In late May, 2018, Dr Dave Drew was invited to be part of the 2018 “Spring Workshop”, an annual event organised by the editorial team of the Springer journal, Forest Ecosystems, produced by the Beijing Forestry University. This was a wonderful opportunity to visit China, and extend our networks in that fascinating, energetic country! He presented a paper on some of the precision modelling work he has been doing in radiata pine (see abstract below). A large group of international scientists was present, who each gave exceptional presentations on a wide variety of topics.
Background: Stem radial growth in in forests is not uniform. Rather, it is characterized by periods of relatively fast or slow growth, or sometimes no growth at all. These fluctuations are generally a function of varying environmental conditions (e.g. water availability) and, importantly, will also be associated with adjustments in properties in the wood formed. Stand level conditions and forest management, particularly thinning and stand density will, however, also have a major influence on patterns of growth and wood property variation. We explore how different thinning histories and/or stand densities influence these dynamics of tree growth, and associated wood property variation, in the important commercial plantation species Pinus radiata D. Don.

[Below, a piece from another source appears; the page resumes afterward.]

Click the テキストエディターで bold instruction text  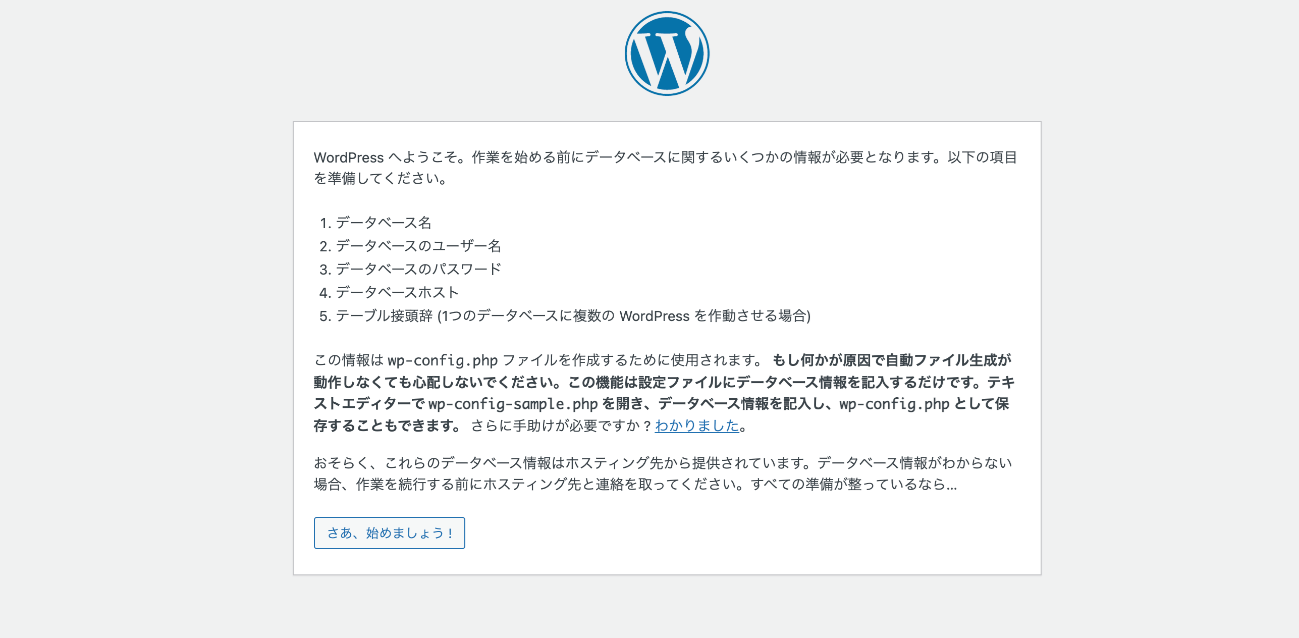point(368,404)
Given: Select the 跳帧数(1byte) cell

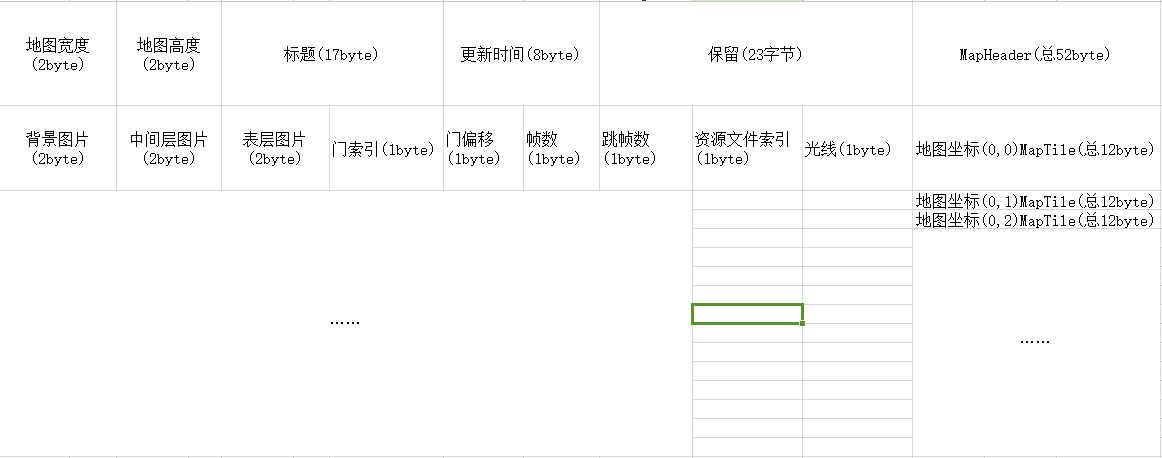Looking at the screenshot, I should tap(645, 148).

Results: Greater overall cross-sectional growth in thinned trees was driven mainly by two dynamics. First, the cessation of seasonal growth occurred at least 3 weeks later when trees had been thinned. There was no difference, however, in the timing of growth onset. Second, trees which had been thinned grew on more days (as much as 20% more), within the season, than unthinned trees. The rates of growth on days when growth occurred were not different, however. In this context, it is notable that in the unthinned trees experiencing the most severe competition there were strong “pulses” of growth to drought-breaking rainfall events. Unthinned trees at high stand densities also maintained a smaller, but apparently consistent, cambial zone throughout the season than thinned trees. In all cases, the initial earlywood was characterized by uniform tracheid diameters and wood density until a point in late spring, when a decrease in tracheid diameter began, which occurred slightly earlier in the stand experiencing the highest levels of competition.

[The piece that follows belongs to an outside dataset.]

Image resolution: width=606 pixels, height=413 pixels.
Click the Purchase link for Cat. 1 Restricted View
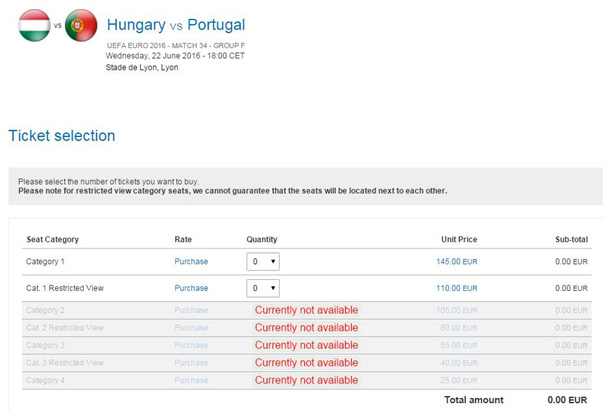tap(191, 288)
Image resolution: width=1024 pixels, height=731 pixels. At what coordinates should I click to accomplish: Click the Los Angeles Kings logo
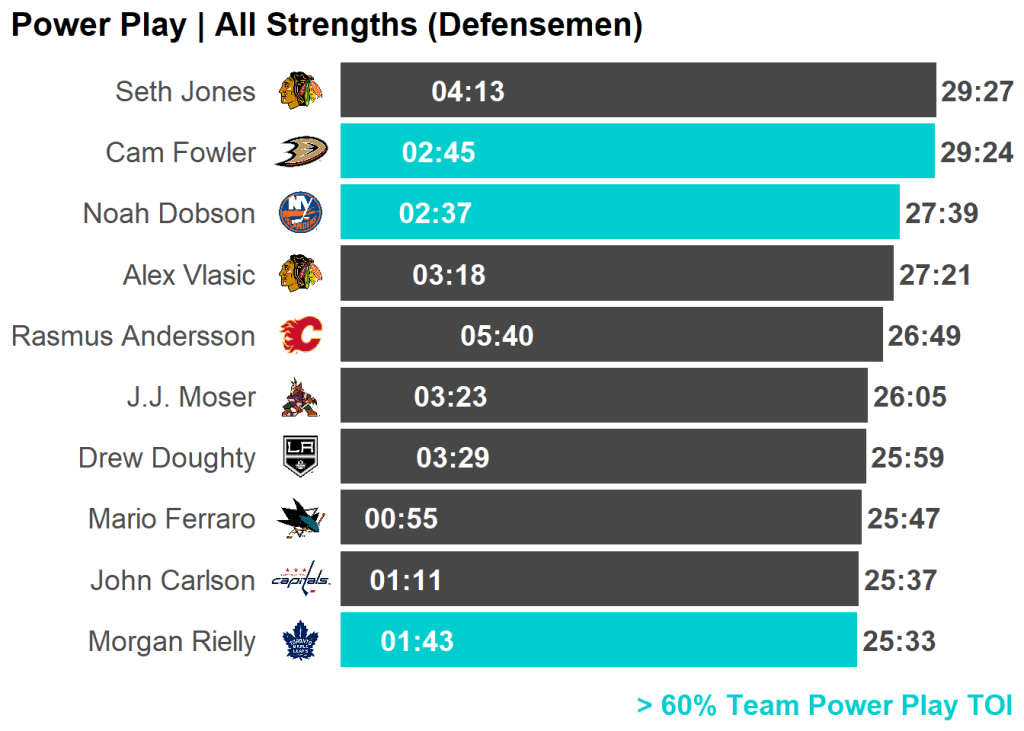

Conclusions: In Pinus radiata growing under conditions as in our study, late season conditions, particularly drought, have an important effect on the timing of cessation of growth. Early season temperature appears to have no effect in determining timing of annual growth. Limiting conditions during the season reduce growing duration, and thus total growth, more in unthinned stands than thinned stands. These findings are valuable in developing new generations of fine-scale growth and wood property models.